## Page excerpt
»»
Wednesday, November 17, 2010

beware the mining beast

What would really happen if maori land was opened up, by iwi for mining. Well other indigenous peoples have experienced this, for instance the Takla Lake First Nation people in British Columbia.

These are quotes from the Executive Summary of "Bearing the burden the effects of mining on First Nations in British Columbia. International Human Rights Program, Harvard Law School. Full report here.
While Takla has good relations with some mining companies, it has generally been ambivalent or even hostile to new projects. This attitude stems largely from the fact that community members feel excluded from the process that reviews proposals and inundated with mining claims and projects on their traditional territory. In addition, Takla—home to exploration sites, a major open-pit mine, and several abandoned operations—has seen the range of harms caused by different stages of mining. Members of Takla widely report destruction of habitat, a decrease in wildlife, and a fear of health problems from contaminants. Because of Takla’s close
ties to the land, these effects cause cultural as well as environmental injury. Finally, even those members who are willing to accept mining say that they have not received the benefits that are supposed to accrue from the industry—in particular, revenue sharing and employment opportunities.
««
## Work request
Return the part of the post on mining from "beware the mining" up to and including "people in British Columbia.", word for word.

## Source information
»»
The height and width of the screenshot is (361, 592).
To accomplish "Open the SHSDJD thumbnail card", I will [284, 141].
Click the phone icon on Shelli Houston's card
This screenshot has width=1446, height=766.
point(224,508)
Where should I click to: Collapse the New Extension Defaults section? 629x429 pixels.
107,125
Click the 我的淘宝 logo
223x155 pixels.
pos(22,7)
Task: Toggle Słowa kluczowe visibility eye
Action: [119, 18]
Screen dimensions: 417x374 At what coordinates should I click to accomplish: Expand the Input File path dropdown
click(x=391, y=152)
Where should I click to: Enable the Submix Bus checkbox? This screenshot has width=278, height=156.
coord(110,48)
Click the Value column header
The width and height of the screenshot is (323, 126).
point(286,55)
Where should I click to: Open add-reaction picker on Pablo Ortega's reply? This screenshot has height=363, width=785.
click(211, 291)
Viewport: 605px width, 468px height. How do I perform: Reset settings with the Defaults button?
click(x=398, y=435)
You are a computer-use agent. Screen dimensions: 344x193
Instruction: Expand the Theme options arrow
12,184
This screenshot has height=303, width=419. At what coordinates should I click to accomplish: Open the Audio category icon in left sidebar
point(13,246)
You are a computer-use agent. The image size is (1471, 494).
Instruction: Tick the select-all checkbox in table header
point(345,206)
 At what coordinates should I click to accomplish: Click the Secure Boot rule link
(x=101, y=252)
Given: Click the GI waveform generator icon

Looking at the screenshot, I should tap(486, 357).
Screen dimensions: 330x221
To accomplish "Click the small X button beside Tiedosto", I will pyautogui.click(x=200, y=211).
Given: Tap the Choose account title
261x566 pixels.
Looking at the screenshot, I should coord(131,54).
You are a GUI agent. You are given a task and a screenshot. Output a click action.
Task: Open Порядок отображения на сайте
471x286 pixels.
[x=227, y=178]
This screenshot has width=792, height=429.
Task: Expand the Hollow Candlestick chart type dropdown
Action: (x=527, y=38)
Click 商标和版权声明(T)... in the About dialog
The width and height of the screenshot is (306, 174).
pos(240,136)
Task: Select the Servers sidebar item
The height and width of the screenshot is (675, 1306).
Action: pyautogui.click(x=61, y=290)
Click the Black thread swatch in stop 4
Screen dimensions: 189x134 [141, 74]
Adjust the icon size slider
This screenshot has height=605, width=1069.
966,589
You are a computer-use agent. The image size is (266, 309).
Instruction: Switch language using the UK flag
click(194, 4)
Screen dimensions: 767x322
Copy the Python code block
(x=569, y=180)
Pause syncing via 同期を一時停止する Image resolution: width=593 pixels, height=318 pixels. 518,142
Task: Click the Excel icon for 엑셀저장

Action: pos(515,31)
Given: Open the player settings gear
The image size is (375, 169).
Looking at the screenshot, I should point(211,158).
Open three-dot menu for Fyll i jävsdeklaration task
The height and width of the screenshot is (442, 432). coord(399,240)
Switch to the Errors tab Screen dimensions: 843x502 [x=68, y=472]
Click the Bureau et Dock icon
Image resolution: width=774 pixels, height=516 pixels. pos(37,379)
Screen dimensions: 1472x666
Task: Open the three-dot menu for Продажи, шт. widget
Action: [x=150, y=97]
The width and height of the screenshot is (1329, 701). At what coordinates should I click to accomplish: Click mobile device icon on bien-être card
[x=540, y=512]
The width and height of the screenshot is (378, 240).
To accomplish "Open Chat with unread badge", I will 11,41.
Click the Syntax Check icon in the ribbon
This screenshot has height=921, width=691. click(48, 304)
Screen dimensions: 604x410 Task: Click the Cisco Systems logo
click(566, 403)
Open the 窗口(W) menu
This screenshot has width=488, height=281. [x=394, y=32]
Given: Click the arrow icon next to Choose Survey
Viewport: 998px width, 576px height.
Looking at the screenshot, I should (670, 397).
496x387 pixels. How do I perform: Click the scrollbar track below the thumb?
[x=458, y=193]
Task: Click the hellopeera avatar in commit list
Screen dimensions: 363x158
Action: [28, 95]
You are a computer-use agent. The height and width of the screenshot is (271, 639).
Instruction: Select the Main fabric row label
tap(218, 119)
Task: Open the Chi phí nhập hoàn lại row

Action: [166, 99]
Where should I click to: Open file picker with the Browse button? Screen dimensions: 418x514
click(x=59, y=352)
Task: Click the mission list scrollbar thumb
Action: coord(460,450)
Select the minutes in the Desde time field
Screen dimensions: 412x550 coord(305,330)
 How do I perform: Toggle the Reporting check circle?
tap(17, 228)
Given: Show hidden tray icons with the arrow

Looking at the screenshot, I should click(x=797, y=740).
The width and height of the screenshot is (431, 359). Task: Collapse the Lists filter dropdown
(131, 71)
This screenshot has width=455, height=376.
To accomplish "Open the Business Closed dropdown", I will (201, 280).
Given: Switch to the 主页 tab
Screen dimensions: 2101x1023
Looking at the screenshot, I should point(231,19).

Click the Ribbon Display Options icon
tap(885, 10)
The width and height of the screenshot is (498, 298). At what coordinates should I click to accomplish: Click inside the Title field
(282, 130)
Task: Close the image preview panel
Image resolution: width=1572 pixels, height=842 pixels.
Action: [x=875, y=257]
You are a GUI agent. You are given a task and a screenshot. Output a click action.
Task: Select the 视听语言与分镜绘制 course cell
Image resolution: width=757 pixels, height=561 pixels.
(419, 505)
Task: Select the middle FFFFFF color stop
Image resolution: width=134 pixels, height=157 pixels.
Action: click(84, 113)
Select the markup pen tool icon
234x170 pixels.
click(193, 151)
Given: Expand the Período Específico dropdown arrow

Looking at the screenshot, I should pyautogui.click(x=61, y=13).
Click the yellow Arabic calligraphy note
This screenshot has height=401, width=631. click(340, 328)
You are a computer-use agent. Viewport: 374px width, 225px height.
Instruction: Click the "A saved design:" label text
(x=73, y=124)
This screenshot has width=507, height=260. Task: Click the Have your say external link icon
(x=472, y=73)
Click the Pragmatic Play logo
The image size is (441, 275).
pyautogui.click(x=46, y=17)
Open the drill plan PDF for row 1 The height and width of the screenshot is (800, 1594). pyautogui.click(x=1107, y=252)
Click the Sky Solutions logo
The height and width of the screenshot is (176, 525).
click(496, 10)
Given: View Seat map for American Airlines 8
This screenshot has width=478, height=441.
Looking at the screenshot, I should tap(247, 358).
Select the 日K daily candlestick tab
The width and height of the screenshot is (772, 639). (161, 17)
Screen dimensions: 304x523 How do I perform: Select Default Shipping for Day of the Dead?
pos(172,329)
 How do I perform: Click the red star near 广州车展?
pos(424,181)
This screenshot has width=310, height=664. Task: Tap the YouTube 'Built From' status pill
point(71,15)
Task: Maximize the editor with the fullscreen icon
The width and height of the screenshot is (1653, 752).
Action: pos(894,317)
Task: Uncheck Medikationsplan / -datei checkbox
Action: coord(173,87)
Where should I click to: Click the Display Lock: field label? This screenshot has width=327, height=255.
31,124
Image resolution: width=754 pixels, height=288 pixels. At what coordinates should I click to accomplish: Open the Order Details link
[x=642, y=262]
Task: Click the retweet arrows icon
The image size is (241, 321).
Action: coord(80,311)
««
## Output of the exercise
beware the mining beast

What would really happen if maori land was opened up, by iwi for mining. Well other indigenous peoples have experienced this, for instance the Takla Lake First Nation people in British Columbia.